In spite of a long history and compelling justification, HL7 and its like haven’t been able to achieve anything even remotely close to interoperability. Lots of reasons why, some of which are reasonable. That so little of this has sunk in or been adopted by now, after all the effort and evangelizing, strongly suggests that the hope is utopian and doomed to failure in the future as it has in the past.
Chuck Brooks
FutureWare SCG
Pouring money at an EHR in the hope that it will be adapted seems a great way to ensure that money will be poured into a black hole. I remembember the IRS trying to come up with a computer system. I think it was 10 billion spent, then they abandoned it before it came into use.
To generalize, government organizations can’t do good systems. They are simply not flexible enough, and completely unresponsive to the customer. After all, they just have to please their boss to not be fired. That rarely translates into actually doing good work.
don’t forget that not all ct scans are the same, not all ultrasounds are the same…
Thus far, health IT is such a boondoggle that the IT Stimulus will eventually need a Bail-out. IMHO, the purpose of Health IT is NOT better patient care – it’s for Data-Mining.

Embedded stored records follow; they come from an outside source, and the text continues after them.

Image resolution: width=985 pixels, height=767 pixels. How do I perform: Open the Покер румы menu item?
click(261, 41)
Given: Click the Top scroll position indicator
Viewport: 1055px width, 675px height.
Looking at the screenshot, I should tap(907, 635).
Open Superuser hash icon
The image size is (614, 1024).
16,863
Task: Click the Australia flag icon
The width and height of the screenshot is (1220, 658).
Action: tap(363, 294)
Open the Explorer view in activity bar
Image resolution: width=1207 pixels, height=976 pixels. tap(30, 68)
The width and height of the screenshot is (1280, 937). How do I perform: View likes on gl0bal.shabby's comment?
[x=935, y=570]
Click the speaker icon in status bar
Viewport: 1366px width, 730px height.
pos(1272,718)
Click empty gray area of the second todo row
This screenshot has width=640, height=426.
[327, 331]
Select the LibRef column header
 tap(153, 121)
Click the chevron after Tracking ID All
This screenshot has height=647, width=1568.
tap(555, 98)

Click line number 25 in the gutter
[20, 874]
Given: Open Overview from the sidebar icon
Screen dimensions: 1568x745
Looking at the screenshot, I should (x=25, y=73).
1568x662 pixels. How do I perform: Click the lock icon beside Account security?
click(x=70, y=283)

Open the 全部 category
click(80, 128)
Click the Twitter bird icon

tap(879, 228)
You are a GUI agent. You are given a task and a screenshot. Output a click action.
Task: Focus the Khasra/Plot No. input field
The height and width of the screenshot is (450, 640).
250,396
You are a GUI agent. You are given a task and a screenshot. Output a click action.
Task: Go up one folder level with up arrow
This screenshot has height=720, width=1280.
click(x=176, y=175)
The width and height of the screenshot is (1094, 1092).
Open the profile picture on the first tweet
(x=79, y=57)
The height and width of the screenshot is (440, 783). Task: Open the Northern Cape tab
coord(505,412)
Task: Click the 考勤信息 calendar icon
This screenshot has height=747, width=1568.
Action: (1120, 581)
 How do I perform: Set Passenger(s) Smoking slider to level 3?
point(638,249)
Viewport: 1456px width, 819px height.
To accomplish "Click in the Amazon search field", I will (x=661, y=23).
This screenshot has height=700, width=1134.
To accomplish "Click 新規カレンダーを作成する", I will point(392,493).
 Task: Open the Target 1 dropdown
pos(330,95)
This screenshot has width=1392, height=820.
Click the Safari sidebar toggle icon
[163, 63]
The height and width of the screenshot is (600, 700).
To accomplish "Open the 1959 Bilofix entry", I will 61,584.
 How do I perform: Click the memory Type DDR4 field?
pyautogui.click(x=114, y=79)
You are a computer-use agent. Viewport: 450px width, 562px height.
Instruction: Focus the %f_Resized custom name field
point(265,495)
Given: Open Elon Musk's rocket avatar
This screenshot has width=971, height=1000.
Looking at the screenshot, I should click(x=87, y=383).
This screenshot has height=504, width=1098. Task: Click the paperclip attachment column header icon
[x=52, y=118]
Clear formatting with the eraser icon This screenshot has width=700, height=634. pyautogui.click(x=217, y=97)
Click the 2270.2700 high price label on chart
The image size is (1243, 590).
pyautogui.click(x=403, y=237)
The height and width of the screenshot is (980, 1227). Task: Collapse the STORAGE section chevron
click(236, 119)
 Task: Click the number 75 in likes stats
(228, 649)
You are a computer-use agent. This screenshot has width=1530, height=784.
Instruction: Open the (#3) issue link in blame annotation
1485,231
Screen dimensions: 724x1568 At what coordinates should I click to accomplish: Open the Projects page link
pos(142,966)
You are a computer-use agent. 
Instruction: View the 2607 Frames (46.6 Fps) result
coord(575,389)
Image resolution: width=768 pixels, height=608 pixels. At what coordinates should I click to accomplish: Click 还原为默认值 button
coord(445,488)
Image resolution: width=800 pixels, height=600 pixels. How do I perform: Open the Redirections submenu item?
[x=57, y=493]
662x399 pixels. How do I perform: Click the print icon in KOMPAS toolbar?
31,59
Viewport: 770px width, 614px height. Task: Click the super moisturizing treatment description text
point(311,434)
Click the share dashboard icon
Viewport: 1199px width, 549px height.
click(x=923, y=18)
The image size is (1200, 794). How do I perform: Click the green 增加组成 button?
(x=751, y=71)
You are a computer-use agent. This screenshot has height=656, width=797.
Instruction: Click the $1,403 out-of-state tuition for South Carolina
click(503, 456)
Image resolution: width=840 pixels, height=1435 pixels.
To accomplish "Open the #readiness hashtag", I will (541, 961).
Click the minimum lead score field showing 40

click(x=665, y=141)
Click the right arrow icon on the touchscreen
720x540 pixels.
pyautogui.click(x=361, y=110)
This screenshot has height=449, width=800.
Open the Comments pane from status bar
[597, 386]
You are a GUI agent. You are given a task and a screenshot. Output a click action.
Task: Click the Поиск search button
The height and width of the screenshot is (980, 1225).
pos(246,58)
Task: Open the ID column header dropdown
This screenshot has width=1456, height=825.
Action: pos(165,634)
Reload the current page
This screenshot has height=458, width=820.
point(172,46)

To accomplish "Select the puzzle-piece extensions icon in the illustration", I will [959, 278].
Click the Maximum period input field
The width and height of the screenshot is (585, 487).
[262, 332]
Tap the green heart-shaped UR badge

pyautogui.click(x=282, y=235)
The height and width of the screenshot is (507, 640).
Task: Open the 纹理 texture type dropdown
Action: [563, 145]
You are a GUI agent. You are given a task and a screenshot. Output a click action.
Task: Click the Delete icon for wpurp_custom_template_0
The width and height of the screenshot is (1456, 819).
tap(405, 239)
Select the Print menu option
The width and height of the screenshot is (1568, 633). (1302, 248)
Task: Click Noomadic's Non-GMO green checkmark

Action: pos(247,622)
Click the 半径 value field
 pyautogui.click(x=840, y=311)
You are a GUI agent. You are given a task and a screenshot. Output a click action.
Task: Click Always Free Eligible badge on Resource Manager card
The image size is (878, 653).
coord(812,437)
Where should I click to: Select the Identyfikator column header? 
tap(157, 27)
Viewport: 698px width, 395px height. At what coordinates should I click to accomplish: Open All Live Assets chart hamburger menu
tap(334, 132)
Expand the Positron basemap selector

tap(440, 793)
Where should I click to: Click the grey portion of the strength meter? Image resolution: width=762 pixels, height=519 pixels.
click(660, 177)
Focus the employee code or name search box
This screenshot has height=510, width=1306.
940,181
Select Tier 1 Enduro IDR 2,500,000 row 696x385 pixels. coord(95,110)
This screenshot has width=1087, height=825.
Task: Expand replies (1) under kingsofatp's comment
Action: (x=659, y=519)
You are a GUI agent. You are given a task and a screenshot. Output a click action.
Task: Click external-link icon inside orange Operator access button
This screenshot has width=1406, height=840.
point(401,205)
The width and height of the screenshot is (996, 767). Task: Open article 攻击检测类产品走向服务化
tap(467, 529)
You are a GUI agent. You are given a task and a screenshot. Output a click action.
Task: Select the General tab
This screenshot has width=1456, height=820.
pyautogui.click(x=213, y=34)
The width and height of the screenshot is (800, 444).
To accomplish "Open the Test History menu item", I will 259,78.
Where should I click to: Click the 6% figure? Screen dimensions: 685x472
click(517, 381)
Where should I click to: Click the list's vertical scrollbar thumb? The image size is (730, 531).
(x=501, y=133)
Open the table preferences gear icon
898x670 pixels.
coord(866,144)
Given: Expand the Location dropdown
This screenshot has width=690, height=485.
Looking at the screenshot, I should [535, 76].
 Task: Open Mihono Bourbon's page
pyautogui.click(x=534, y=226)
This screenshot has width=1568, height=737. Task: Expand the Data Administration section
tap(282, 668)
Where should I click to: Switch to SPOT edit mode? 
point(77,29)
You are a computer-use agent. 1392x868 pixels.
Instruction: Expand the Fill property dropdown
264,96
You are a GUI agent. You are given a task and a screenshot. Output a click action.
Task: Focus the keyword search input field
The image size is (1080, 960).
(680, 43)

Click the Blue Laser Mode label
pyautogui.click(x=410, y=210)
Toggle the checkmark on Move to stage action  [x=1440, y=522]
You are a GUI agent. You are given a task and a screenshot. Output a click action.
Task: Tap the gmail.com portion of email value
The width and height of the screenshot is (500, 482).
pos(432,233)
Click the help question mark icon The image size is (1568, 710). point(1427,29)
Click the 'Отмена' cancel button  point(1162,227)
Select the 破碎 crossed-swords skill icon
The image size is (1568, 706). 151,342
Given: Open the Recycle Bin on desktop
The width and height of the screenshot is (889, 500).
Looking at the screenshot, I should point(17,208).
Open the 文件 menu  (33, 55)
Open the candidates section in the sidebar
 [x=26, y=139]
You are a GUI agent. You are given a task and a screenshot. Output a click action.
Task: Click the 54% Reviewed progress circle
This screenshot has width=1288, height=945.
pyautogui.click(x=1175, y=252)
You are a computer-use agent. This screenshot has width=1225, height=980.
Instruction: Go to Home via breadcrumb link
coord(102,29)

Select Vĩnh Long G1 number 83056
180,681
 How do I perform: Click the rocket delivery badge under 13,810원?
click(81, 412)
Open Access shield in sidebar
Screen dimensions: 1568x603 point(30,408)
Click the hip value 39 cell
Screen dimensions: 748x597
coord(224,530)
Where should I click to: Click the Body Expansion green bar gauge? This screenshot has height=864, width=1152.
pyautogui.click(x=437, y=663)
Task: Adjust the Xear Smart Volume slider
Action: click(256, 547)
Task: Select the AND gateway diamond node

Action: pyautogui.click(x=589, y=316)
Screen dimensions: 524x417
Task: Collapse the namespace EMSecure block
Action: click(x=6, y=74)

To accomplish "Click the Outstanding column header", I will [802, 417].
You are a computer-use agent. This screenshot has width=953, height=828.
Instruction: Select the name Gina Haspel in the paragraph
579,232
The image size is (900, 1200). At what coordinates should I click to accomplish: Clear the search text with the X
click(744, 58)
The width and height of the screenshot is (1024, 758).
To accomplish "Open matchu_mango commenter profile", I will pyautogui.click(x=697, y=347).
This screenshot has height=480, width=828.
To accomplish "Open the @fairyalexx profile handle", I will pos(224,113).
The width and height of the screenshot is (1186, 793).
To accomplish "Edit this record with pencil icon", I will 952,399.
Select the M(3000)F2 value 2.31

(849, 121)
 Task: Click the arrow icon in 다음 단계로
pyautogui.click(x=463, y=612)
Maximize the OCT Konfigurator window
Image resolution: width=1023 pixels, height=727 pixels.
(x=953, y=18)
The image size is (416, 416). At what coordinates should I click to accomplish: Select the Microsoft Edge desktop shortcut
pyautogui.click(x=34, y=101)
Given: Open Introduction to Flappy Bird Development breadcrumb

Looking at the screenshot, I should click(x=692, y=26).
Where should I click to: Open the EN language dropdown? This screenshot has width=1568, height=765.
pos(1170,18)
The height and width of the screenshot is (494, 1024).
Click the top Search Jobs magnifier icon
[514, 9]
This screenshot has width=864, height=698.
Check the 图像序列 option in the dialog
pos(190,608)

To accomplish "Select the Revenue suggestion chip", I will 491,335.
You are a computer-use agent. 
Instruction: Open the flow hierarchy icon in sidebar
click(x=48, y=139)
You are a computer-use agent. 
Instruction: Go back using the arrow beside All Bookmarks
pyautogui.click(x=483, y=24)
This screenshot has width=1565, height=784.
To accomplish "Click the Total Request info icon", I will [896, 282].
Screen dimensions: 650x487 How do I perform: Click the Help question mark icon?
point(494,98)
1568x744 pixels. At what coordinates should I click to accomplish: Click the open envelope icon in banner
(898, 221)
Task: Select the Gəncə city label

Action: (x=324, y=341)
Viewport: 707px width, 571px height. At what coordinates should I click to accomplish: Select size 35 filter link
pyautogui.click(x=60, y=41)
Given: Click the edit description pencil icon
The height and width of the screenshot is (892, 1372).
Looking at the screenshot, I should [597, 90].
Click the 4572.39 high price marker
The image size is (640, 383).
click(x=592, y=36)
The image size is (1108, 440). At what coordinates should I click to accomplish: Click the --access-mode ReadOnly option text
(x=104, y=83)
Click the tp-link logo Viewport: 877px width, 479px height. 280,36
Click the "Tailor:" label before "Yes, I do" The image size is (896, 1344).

“The nine most terrifying words in the English language are ‘I’m from the Government and I’m here to help.’” – Ronald Wilson Reagan
Kevin,
You do paint a very interesting picture… When I went to the Health2.0 conference, sharing records and talking more indepths on these topics was the focus. Although the technologies and ideas were great, the connections weren’t apparent. I’m of the opinion that government needs to help build the connection – Mama Bell – and then allow private industry to build “in” to the connecting point. At a certain time, the government should then resign the Mama Bell status and give back to private industry.
That’s not the point.
The point is not that the new hospital cannot get the patient’s old record. The point is the new hospital need the patient to take as many as new test since they make money on it.